Setelah itu, berkali-kali saya mendengar ungkapan tersebut. Ungkapan “noblesse oblige” dipungut dari bahasa Prancis. Secara sederhana ungkapan itu berarti “nama yang luhur mengandung tanggung jawab yang luhur pula.”
Seorang pemimpin–entah itu pemimpin negara, lembaga-lembaga negara, partai politik, masyarakat, agama, maupun organisasi kemasyarakatan–adalah noble man. Karena gagasan tindakannya yang (seyogyanya) sarat pengabdian dan penuh ketulusan, bukan karena keturunan atau statusnya secara genealogis.

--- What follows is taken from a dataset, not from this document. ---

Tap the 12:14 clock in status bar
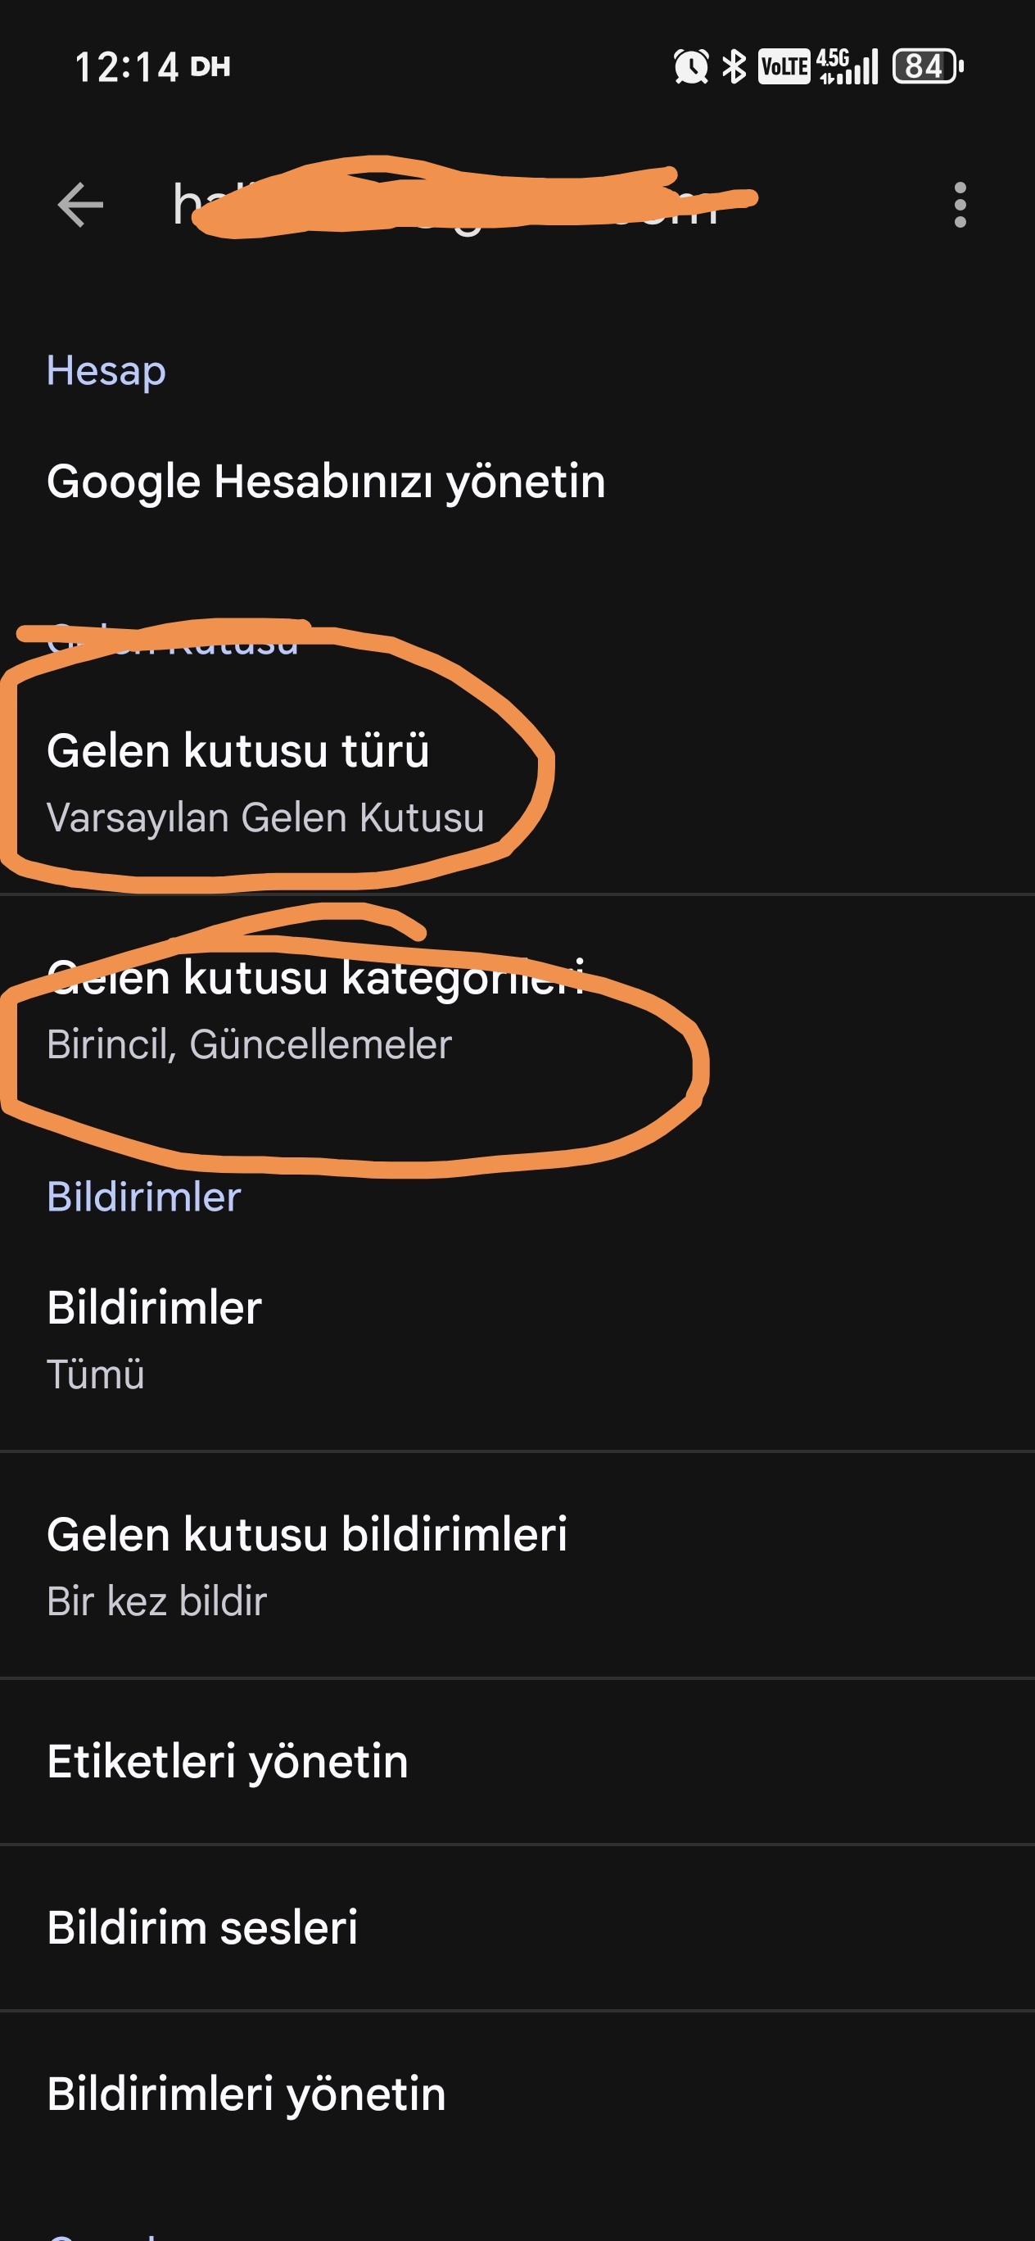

Itulah noblesse oblige, keningratan yang memberinya kewajiban. Pendek kata, setiap jabatan atau kedudukan dalam dirinya terkandung tanggung jawab. Kekuasaan mendatangkan tanggung jawab.
Dengan kata lain, setiap pemimpin (pemimpin apa pun) atau tokoh masyarakat, harus mempertanggungjawabkan keluhurannya itu. Yakni, baik dalam ucapan maupun tindakannya. Itulah dimensi sosial dan etika dari suatu jabatan.
***
Martabat atau harga diri seseorang selalu dikaitkan dengan sifat rasa kemanusiaan. Yakni sikap diri yang selalu mengutamakan perilaku kemanusiaan (kamanungsan) dalam memperlakukan orang lain; dalam berhubungan dengan orang lain.
Bila sudah tidak mampu lagi memposisikan diri dalam berhubungan dengan orang lain, juga tidak baik dalam memperlakukan orang lain–misalnya di dalam budaya masyarakat Jawa–disebut sebagai sudah tidak lagi memiliki martabat, tak memiliki harga diri.
Bila demikian, maka lalu (sekali lagi dalam budaya Jawa, misalnya) dianggap sebagai “wis ilang kamanungsane” atau _“dudu manungsa maneh” atau lebih khusus lagi “wis ilang jawane”_ atau “ora njawani.”